CUDA out of memory
MJHutchinson opened this issue · 1 comments
First off, thanks for making this, looks great!
I downloaded the repo and I'm trying to run examples to test out the repo before moving on. Unfortunately I'm running into a problem with running the training in that almost immediately CUDA runs out of memory. I'm running on a GTX 1050 with 4GB of RAM (about 3GB avalible to use for training), same as the 980 you mentioned you were running on? I was just wondering if you had any ideas about what could be causing this issue! Full error message below.
python main.py --network_type rnn --dataset ptb --controller_optim adam --controller_lr 0.00035 --shared_optim sgd --shared_lr 20.0 --entropy_coeff 0.0001
2018-02-16 22:22:54,351:INFO::[*] Make directories : logs/ptb_2018-02-16_22-22-54
2018-02-16 22:22:59,204:INFO::# of parameters: 146,014,000
2018-02-16 22:22:59,315:INFO::[*] MODEL dir: logs/ptb_2018-02-16_22-22-54
2018-02-16 22:22:59,316:INFO::[*] PARAM path: logs/ptb_2018-02-16_22-22-54/params.json
train_shared: 0%| | 0/14524 [00:00<?, ?it/s]
/home/mjhutchinson/Documents/Machine Learning/ENAS-pytorch/models/controller.py:96: UserWarning: Implicit dimension choice for softmax has been deprecated. Change the call to include dim=X as an argument.
probs = F.softmax(logits)
/home/mjhutchinson/Documents/Machine Learning/ENAS-pytorch/models/controller.py:97: UserWarning: Implicit dimension choice for log_softmax has been deprecated.
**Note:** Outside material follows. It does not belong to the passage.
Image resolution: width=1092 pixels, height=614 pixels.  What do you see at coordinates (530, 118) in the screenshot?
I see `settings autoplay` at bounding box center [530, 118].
Change the call to include dim=X as an argument.
log_prob = F.log_softmax(logits)
THCudaCheck FAIL file=/opt/conda/conda-bld/pytorch_1518244421288/work/torch/lib/THC/generic/THCStorage.cu line=58 error=2 : out of memory
Traceback (most recent call last):
File "main.py", line 45, in <module>
main(args)
File "main.py", line 34, in main
trainer.train()
File "/home/mjhutchinson/Documents/Machine Learning/ENAS-pytorch/trainer.py", line 87, in train
self.train_shared()
File "/home/mjhutchinson/Documents/Machine Learning/ENAS-pytorch/trainer.py", line 143, in train_shared
loss.backward()
File "/home/mjhutchinson/.conda/envs/pytorch/lib/python3.6/site-packages/torch/autograd/variable.py", line 167, in backward
torch.autograd.backward(self, gradient, retain_graph, create_graph, retain_variables)
File "/home/mjhutchinson/.conda/envs/pytorch/lib/python3.6/site-packages/torch/autograd/__init__.py", line 99, in backward
variables, grad_variables, retain_graph)
RuntimeError: cuda runtime error (2) : out of memory at /opt/conda/conda-bld/pytorch_1518244421288/work/torch/lib/THC/generic/THCStorage.cu:58
If there's any other info that would be helpful pleas let me know!
What I am using is gpu980ti which has 6GB memory. You can reduce --shared_embed
and --shared_hid
which is a major factor controlling the required memory size.